====== Page text

There's been a lot of angst over the last few days about doctors fleeing New Zealand for higher wages in Australia. National blames the "socialist Labour Government" (which is about the limit of their imagination), the government says it's not a problem (despite the fact that fewer doctors graduate than leave each year), but Peter Dunne lays most of the blame at the feet of the student loan scheme - and goes further in saying that the wider problem of student debt needs to be addressed:
"This country cannot continue to sit on its hands and watch the debt burden on our young people grow billion by billion," Mr Dunne said."As it does so, it crushes dreams and aspirations, from home-buying to when they can afford to start to raise the families that New Zealand needs for its future."
This is normally the sort of stuff you expect from NZUSA, not from a former Rogernome like Dunne. But in this he seems to be acting as the weathervane of Middle New Zealand, who seem to finally have woken up to the consequences of their intergenerational selfishness. And he's very big on the idea of New Zealand being a "property-owning democracy" - an idea which is deeply threatened by the long-term indebtedness engendered by the loan scheme.

============

> **Task details**
Copy out the post about doctors leaving New Zealand and student debt in full, word for word.

====== Material shown

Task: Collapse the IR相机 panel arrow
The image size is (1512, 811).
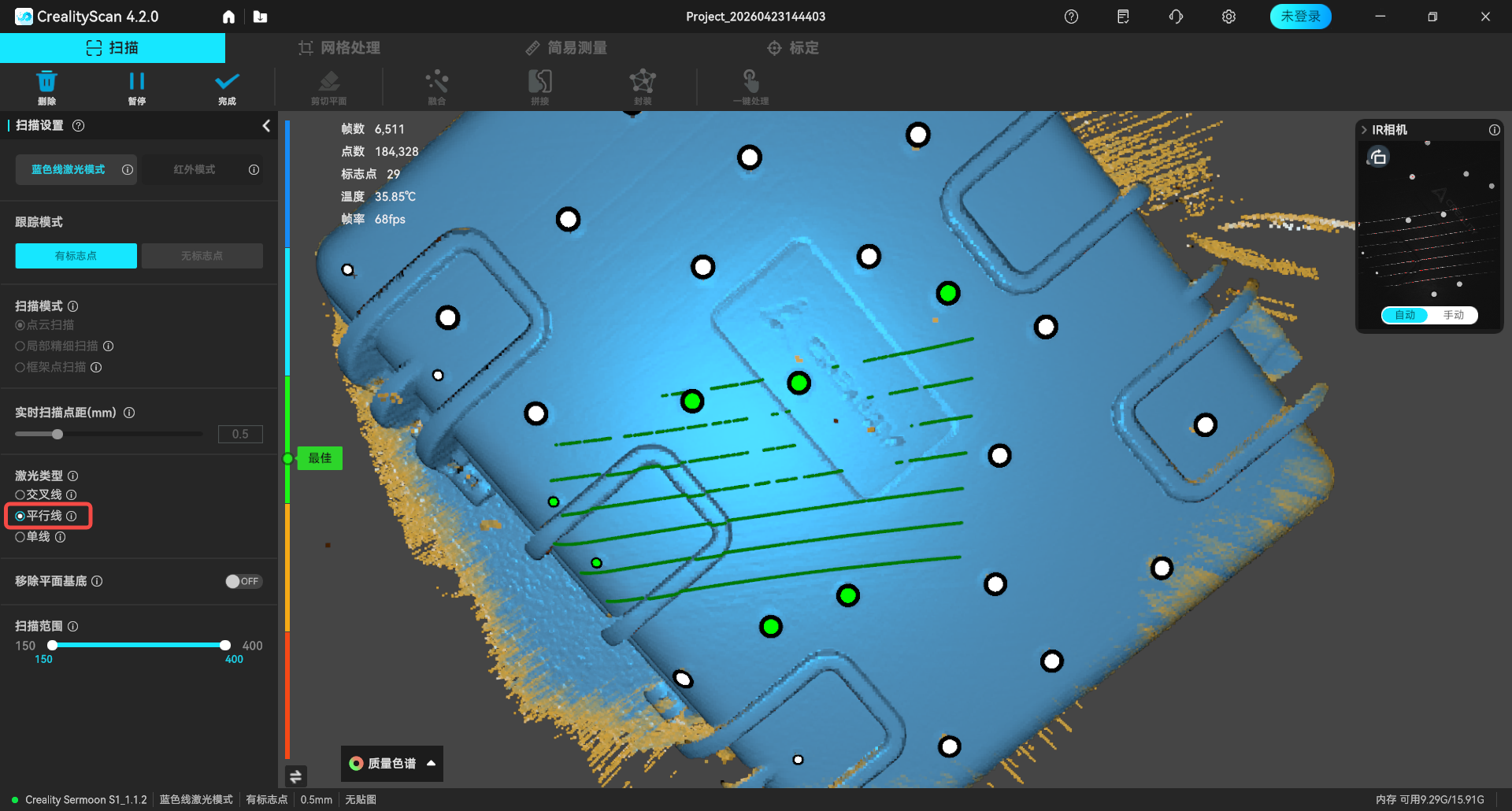Action: tap(1364, 130)
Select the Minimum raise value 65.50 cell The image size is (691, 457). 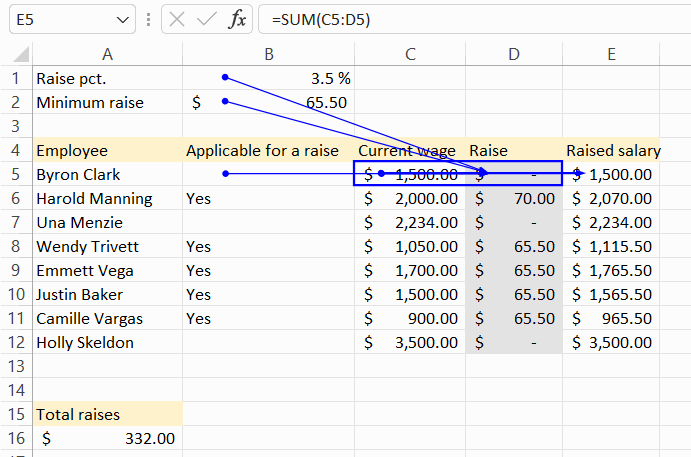268,102
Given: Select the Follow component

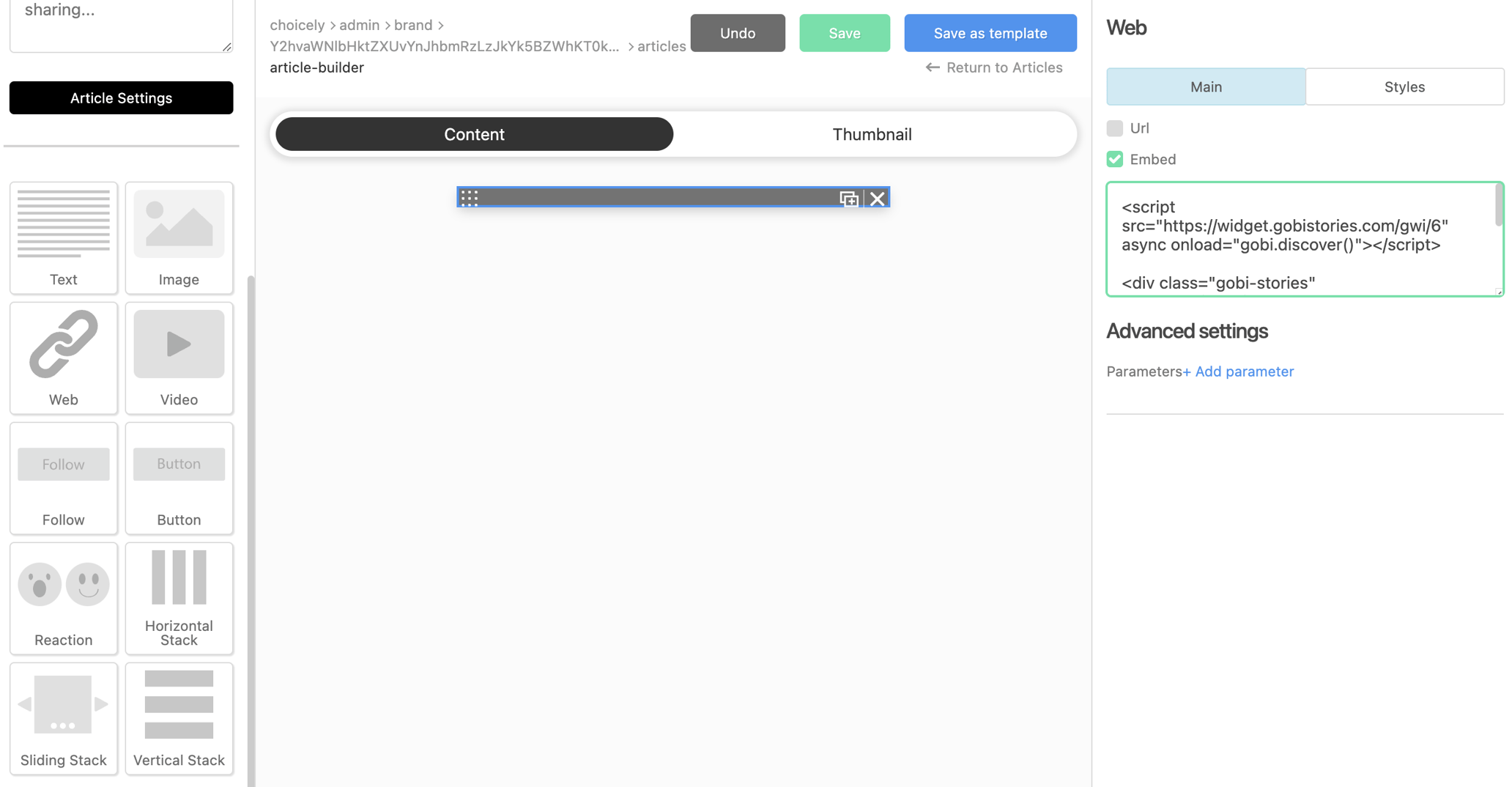Looking at the screenshot, I should pos(63,478).
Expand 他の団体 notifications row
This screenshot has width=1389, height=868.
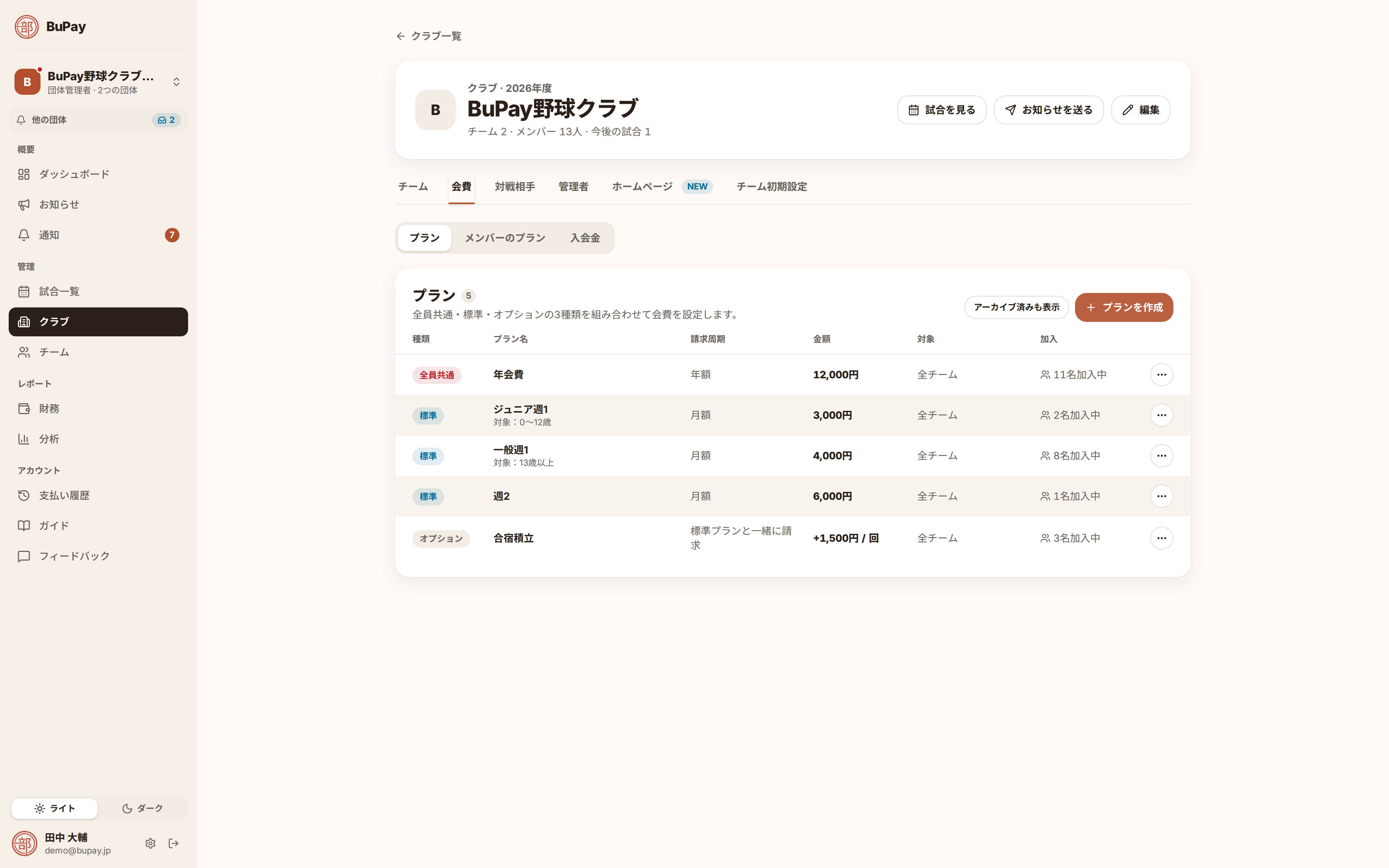98,120
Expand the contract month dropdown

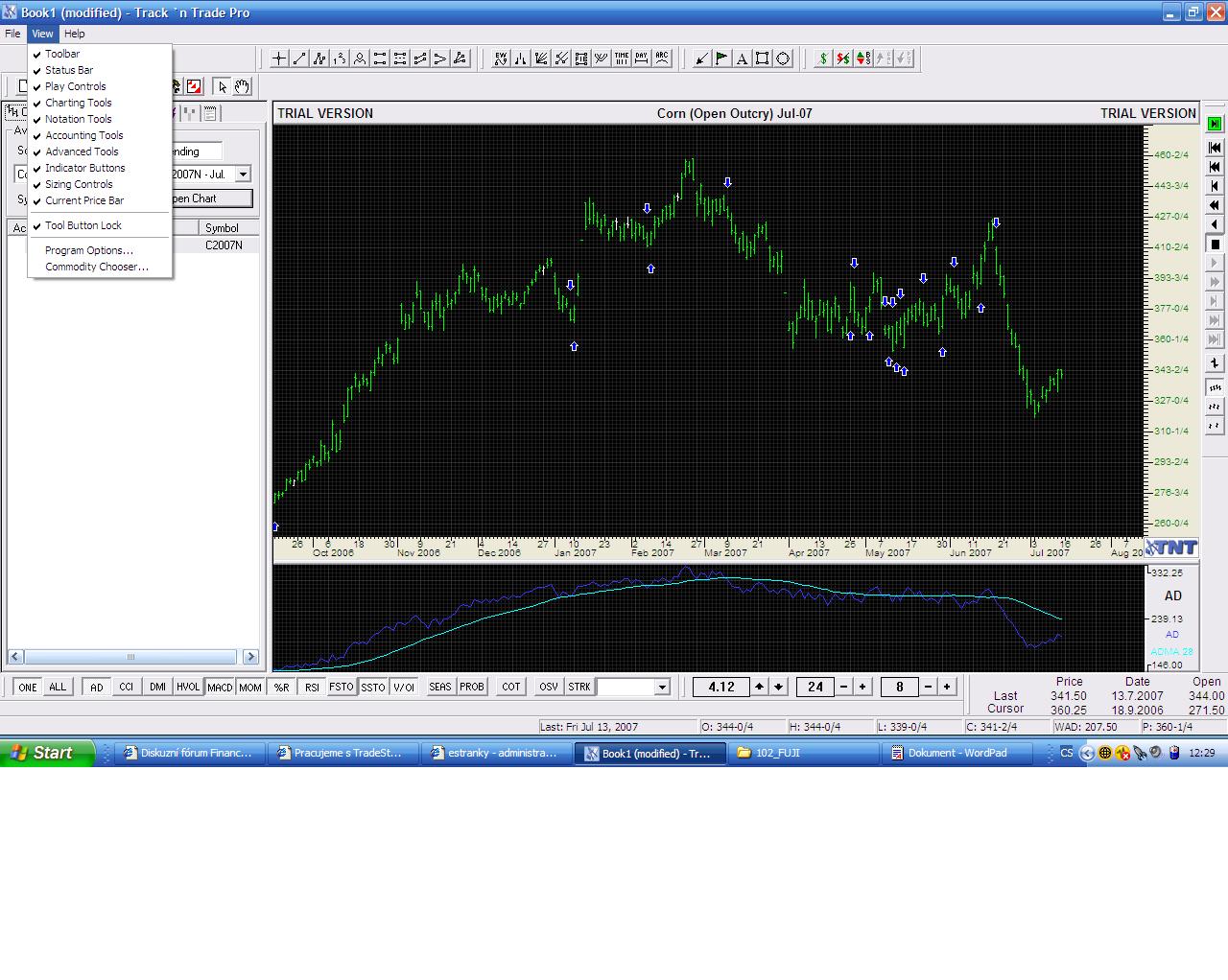tap(243, 175)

============

> **Answer**
There's been a lot of angst over the last few days about doctors fleeing New Zealand for higher wages in Australia. National blames the "socialist Labour Government" (which is about the limit of their imagination), the government says it's not a problem (despite the fact that fewer doctors graduate than leave each year), but Peter Dunne lays most of the blame at the feet of the student loan scheme - and goes further in saying that the wider problem of student debt needs to be addressed:
"This country cannot continue to sit on its hands and watch the debt burden on our young people grow billion by billion," Mr Dunne said."As it does so, it crushes dreams and aspirations, from home-buying to when they can afford to start to raise the families that New Zealand needs for its future."
This is normally the sort of stuff you expect from NZUSA, not from a former Rogernome like Dunne. But in this he seems to be acting as the weathervane of Middle New Zealand, who seem to finally have woken up to the consequences of their intergenerational selfishness. And he's very big on the idea of New Zealand being a "property-owning democracy" - an idea which is deeply threatened by the long-term indebtedness engendered by the loan scheme.